Second, the US-Iran framework deal restructured the oil market’s risk premium overnight, sending Brent lower and punishing Europe’s energy complex. The deal raised the prospect of restored commercial shipping through the Strait of Hormuz and additional Iranian supply reaching global markets.

Third, a US-EU trade agreement — struck in May and given final Council approval on June 25 — capped most tariffs at 15%, defusing the immediate threat of 25% levies on European autos and semiconductors. The deal gave European exporters breathing room, though Trump set a July 4 deadline for full implementation or escalation.

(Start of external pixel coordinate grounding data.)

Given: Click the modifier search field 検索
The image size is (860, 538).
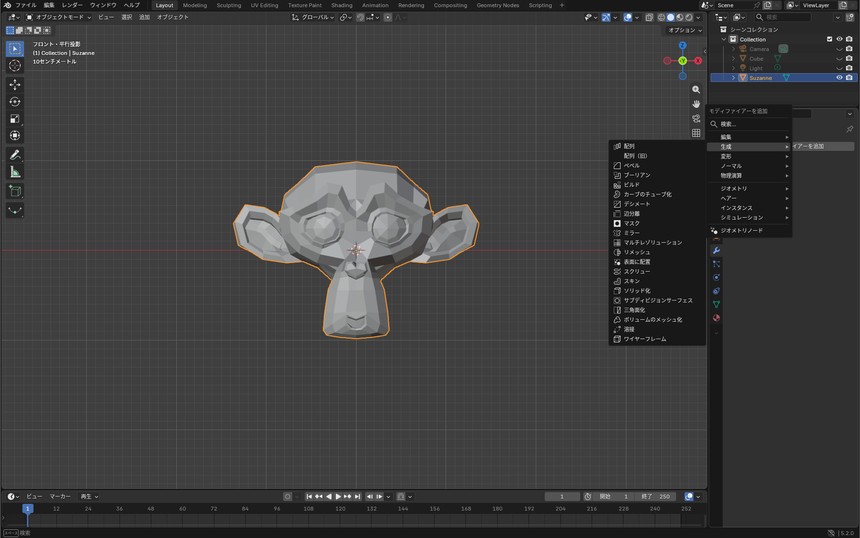Looking at the screenshot, I should [x=749, y=124].
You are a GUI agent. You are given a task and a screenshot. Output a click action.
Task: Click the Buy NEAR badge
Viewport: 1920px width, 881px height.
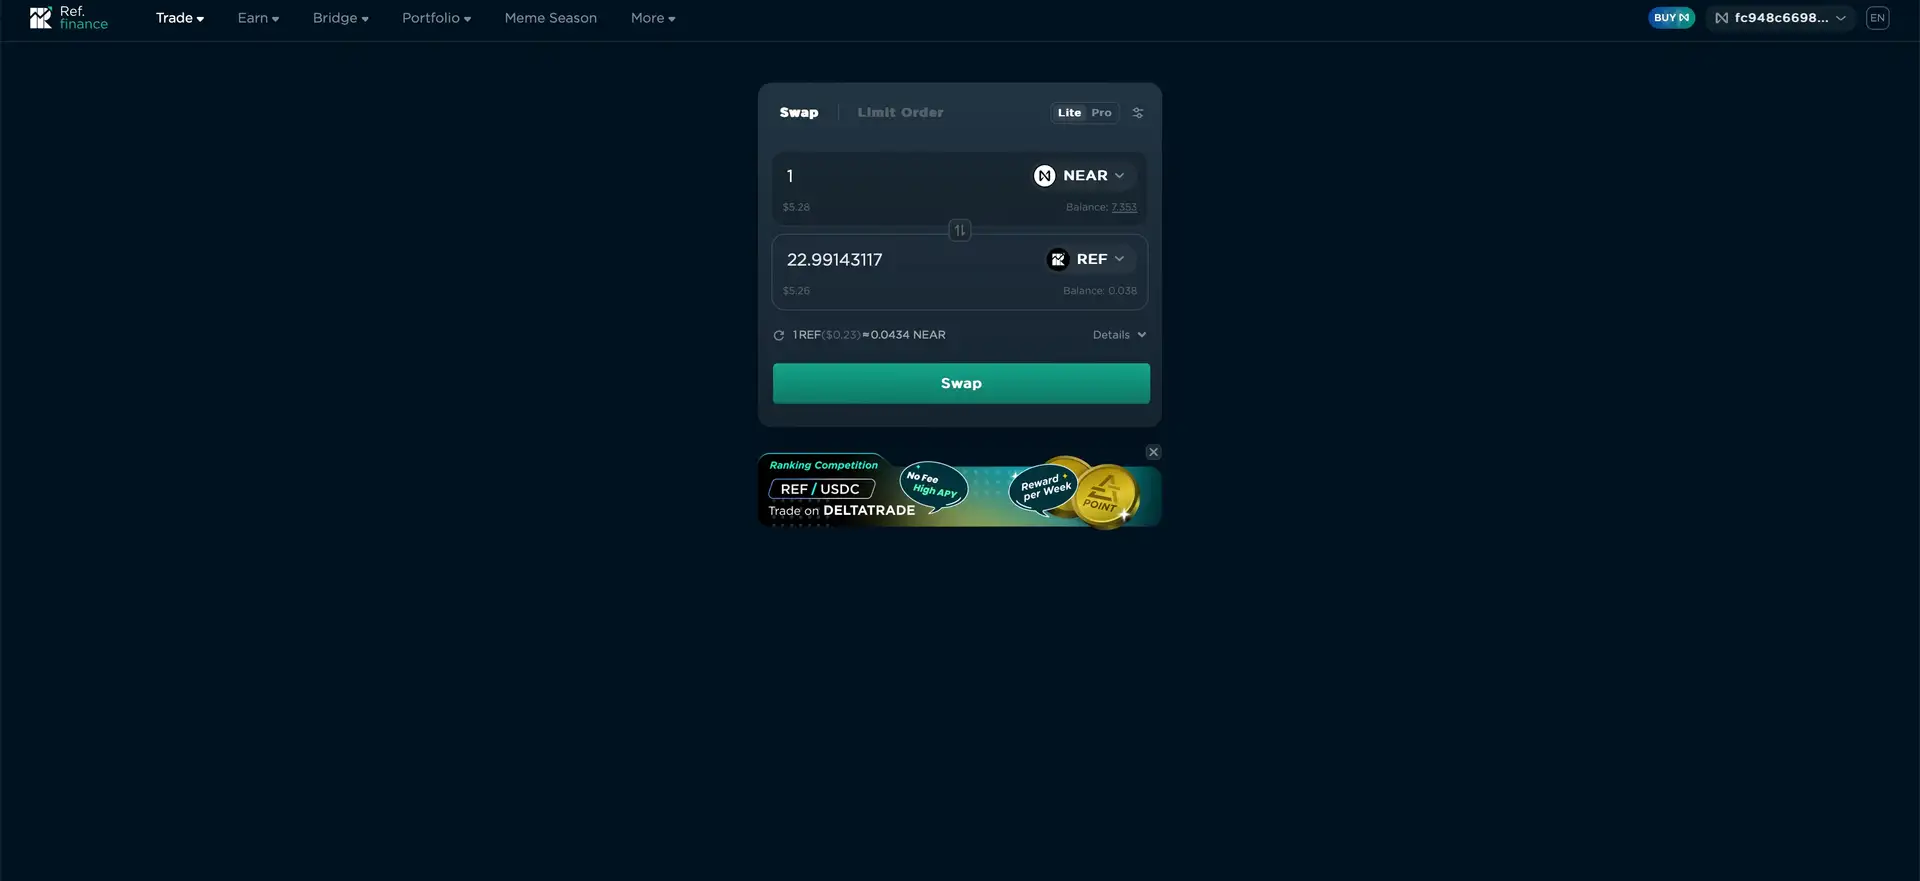(x=1671, y=18)
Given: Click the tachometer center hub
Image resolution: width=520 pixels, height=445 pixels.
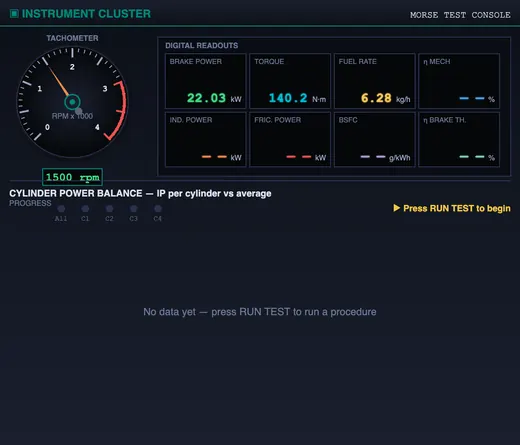Looking at the screenshot, I should pyautogui.click(x=72, y=102).
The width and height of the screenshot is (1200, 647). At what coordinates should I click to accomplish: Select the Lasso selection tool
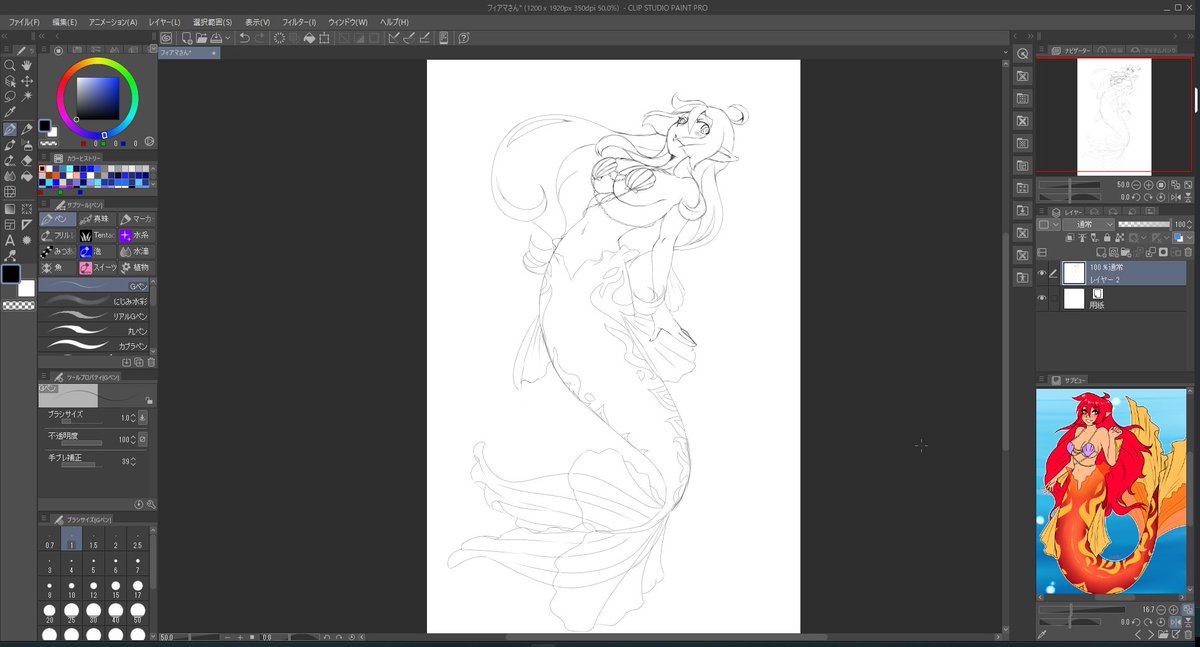[x=10, y=97]
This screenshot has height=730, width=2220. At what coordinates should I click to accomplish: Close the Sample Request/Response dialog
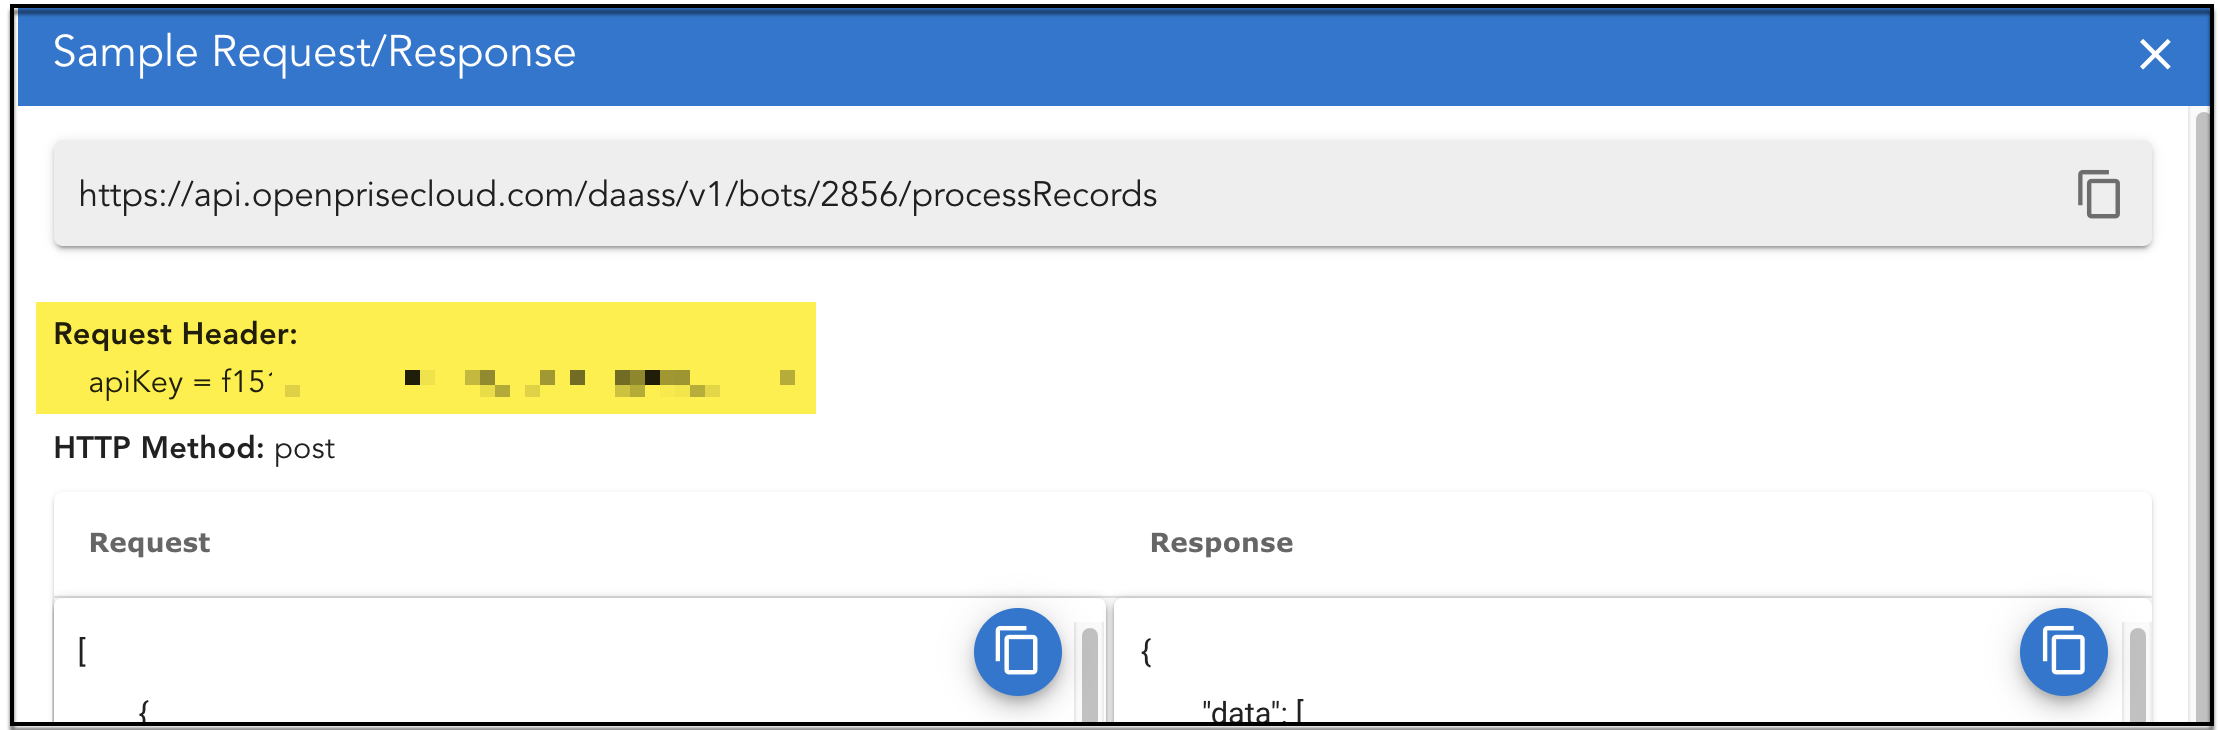(x=2154, y=54)
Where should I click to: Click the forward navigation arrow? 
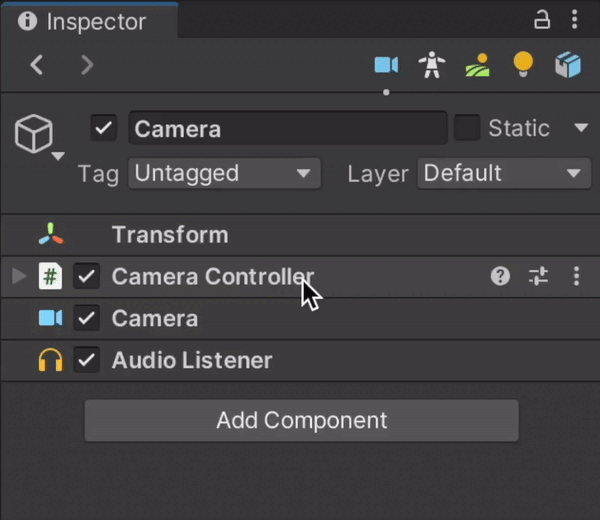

The Bank of England held at 3.75% throughout Q2, though hawkish dissent grew from one to two MPC members voting for a hike by June, and the SNB held its policy rate at 0.00%.

Q3 2026 outlook

The setup entering Q3 is a market that has run hard into a wall of central-bank meetings and a live tariff deadline. The July 4 US deadline for full EU trade-deal implementation is the nearest binary event — an escalation to 25% on autos would hit BMW and VW again at a point where both are already near multi-year lows.

The ECB meets July 23 in Frankfurt, where the question is whether June’s hike was a one-off or the start of a tightening cycle — the answer depends on whether the June and July inflation prints show energy pass-through broadening or fading. The Bank of England follows on July 30 with an updated Monetary Policy Report; the two hawkish dissenters from June make a rate hike a live possibility. The ECB meets again September 10, the BoE on September 17, and the SNB on September 25. Jackson Hole falls on August 27-29.

Earnings will test the semiconductor thesis directly. ASML reports July 15, SAP on July 23, Nestlé on July 23, LVMH on July 28, Shell on July 30, Siemens on August 1 and BP on August 4. If ASML’s backlog confirmation holds and order momentum extends, the tech-industrial leadership from Q2 has fundamental backing. If not, the 54% Q2 run leaves room for a sharp de-rating. Sweden’s general election on September 13 is the quarter’s scheduled political event.

What we’re watching

Four things will define Q3 for European markets. The eurozone inflation trajectory through July and August — whether the energy-driven spike broadens into services or fades — will determine if the ECB hikes again at the September 10 meeting or pauses at 2.25%. The July 4 US tariff deadline and any subsequent escalation path is the single largest policy risk for German industrials and autos. ASML’s July 15 earnings will either validate or challenge the semiconductor premium that drove Q2’s winners. And oil’s direction from here — whether Brent stabilises near $70 or breaks lower on increased Iranian supply — sets the floor for the FTSE 100’s energy heavyweights and the ceiling for the inflation hawks at the ECB.